The Aral Sea, located between Kazakhstan and Uzbekistan, was once the world's fourth-largest inland waterbody.
Its area saw a sharp contraction since the 1960s due to large-scale reclamation and construction of water conservancy projects, thereby seriously affecting the ecosystem of the waterbody.
The retreat of the Aral Sea has slowed down in recent years, while the underlying reasons are not reported, according to researchers from the Xinjiang Institute of Ecology and Geography under the Chinese Academy of Sciences.
They systematically analyzed the evolution of the Aral Sea from 1960 to 2018, detected the time for the slowdown of retreat and explored the driving forces.

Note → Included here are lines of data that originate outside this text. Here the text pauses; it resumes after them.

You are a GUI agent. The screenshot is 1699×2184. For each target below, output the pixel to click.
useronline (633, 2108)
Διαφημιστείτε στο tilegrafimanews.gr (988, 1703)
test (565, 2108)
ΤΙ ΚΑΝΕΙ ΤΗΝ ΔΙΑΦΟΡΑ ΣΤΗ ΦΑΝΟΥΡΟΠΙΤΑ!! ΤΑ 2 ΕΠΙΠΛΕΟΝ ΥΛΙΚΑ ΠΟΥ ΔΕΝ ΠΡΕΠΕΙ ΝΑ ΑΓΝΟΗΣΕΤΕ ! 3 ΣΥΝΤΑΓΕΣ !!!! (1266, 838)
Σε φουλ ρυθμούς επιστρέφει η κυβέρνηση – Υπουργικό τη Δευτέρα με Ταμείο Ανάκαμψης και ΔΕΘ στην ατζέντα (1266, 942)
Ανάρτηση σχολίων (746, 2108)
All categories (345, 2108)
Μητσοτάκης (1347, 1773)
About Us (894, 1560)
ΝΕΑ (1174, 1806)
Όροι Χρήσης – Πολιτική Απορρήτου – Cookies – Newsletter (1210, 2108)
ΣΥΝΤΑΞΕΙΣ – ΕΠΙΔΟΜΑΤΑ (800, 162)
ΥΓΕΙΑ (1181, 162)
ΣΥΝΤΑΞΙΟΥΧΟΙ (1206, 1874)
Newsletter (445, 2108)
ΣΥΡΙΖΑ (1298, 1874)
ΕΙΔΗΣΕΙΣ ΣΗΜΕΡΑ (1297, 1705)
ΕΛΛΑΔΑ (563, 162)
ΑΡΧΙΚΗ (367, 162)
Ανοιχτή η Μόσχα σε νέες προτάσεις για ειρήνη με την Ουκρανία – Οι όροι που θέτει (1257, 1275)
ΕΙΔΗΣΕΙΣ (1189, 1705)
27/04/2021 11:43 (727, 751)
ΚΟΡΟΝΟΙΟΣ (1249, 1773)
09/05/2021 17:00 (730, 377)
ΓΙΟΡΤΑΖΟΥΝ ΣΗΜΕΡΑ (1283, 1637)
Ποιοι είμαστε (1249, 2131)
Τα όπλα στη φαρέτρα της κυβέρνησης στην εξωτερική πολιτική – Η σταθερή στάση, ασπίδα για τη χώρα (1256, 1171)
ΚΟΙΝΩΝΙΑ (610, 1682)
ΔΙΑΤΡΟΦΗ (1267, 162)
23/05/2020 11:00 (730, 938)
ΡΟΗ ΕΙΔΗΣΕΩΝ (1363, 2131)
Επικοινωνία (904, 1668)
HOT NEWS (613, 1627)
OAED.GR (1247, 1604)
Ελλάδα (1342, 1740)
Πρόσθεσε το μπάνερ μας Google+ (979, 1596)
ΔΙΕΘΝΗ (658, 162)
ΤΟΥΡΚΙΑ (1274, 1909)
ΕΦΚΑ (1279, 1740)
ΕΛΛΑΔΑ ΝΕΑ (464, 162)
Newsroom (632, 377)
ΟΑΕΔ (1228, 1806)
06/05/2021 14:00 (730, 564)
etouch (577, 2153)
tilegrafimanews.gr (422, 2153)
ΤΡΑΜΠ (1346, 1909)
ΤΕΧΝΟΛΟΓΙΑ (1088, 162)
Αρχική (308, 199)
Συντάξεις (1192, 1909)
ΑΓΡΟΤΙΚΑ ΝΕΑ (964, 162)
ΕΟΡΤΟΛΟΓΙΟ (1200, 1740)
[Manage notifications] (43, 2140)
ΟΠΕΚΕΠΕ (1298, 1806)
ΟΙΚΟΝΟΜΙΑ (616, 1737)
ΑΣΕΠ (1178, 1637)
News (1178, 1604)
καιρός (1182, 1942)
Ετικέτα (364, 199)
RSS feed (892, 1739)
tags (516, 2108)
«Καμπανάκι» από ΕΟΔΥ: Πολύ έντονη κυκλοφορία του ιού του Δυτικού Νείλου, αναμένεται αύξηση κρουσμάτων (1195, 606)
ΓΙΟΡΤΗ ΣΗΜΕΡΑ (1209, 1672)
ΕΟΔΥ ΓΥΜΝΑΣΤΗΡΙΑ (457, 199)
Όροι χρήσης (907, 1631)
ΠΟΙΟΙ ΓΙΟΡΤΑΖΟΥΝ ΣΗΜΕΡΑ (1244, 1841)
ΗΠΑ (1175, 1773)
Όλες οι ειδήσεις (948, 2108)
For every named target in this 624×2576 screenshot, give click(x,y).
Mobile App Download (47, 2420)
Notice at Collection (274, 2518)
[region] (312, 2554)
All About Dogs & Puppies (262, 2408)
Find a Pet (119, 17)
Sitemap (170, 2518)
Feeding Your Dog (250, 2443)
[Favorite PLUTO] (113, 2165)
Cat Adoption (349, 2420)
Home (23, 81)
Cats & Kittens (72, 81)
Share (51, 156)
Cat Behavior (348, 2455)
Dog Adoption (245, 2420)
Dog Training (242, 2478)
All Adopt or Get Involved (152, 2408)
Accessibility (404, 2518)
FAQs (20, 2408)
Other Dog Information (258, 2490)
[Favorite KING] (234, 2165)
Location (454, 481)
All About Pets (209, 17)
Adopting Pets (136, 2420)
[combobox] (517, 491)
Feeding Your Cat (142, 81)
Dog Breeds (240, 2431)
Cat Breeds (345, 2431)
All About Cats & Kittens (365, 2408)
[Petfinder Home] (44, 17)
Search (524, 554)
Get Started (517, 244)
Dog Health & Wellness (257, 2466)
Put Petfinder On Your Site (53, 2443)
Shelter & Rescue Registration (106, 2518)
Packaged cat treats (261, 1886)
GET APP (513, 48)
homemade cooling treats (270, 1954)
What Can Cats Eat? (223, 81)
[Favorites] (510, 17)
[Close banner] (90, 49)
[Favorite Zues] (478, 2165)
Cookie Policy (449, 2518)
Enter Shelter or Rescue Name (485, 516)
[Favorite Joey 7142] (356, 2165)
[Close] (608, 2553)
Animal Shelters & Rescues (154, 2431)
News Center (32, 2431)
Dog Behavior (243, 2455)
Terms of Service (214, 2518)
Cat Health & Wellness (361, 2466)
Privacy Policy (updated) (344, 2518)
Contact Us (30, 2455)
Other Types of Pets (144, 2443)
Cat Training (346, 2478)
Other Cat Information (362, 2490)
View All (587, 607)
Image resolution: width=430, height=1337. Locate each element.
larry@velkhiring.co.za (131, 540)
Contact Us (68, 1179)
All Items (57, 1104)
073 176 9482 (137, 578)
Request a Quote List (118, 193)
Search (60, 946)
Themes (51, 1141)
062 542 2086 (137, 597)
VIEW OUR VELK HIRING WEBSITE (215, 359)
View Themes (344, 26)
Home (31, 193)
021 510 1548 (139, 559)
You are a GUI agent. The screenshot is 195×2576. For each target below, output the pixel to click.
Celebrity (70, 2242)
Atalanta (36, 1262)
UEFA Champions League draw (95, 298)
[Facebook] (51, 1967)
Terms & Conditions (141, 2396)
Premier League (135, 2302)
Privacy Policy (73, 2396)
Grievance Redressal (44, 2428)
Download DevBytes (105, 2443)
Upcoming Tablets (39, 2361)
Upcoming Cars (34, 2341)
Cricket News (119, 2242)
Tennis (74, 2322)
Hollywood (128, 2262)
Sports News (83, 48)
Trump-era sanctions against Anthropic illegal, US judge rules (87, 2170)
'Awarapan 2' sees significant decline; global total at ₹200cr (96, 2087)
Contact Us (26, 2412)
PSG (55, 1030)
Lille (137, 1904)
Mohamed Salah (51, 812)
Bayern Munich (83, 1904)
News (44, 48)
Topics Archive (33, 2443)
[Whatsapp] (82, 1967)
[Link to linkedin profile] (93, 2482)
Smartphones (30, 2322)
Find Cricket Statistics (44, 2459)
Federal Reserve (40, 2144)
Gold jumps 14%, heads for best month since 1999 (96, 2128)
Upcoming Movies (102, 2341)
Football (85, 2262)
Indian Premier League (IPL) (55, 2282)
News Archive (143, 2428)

The results showed that the Aral Sea retreated rapidly from 1960 to 2004. The annual shrinking rates of water surface area, water volume and water level were 1,087 square km, 25.07 cubic km and 0.56 meters, respectively.
However, the retreat has slowed since 2005, with the annual shrinking rates of 760 square km, 2.86 cubic km and 0.38 meters, respectively.
Meanwhile, the area of water bodies surrounding the sea witnessed a significant increase due to the agricultural drainage water.
The increased upstream runoff due to rapid melting of glaciers and a mild increase in precipitation, the reduced water withdrawal since 2005, and the rise of water delivery to the sea have slowed down the shrinkage of the sea.
The findings provided a scientific reference for the management and protection of the Aral Sea, said the research article published in the journal Atmospheric Research.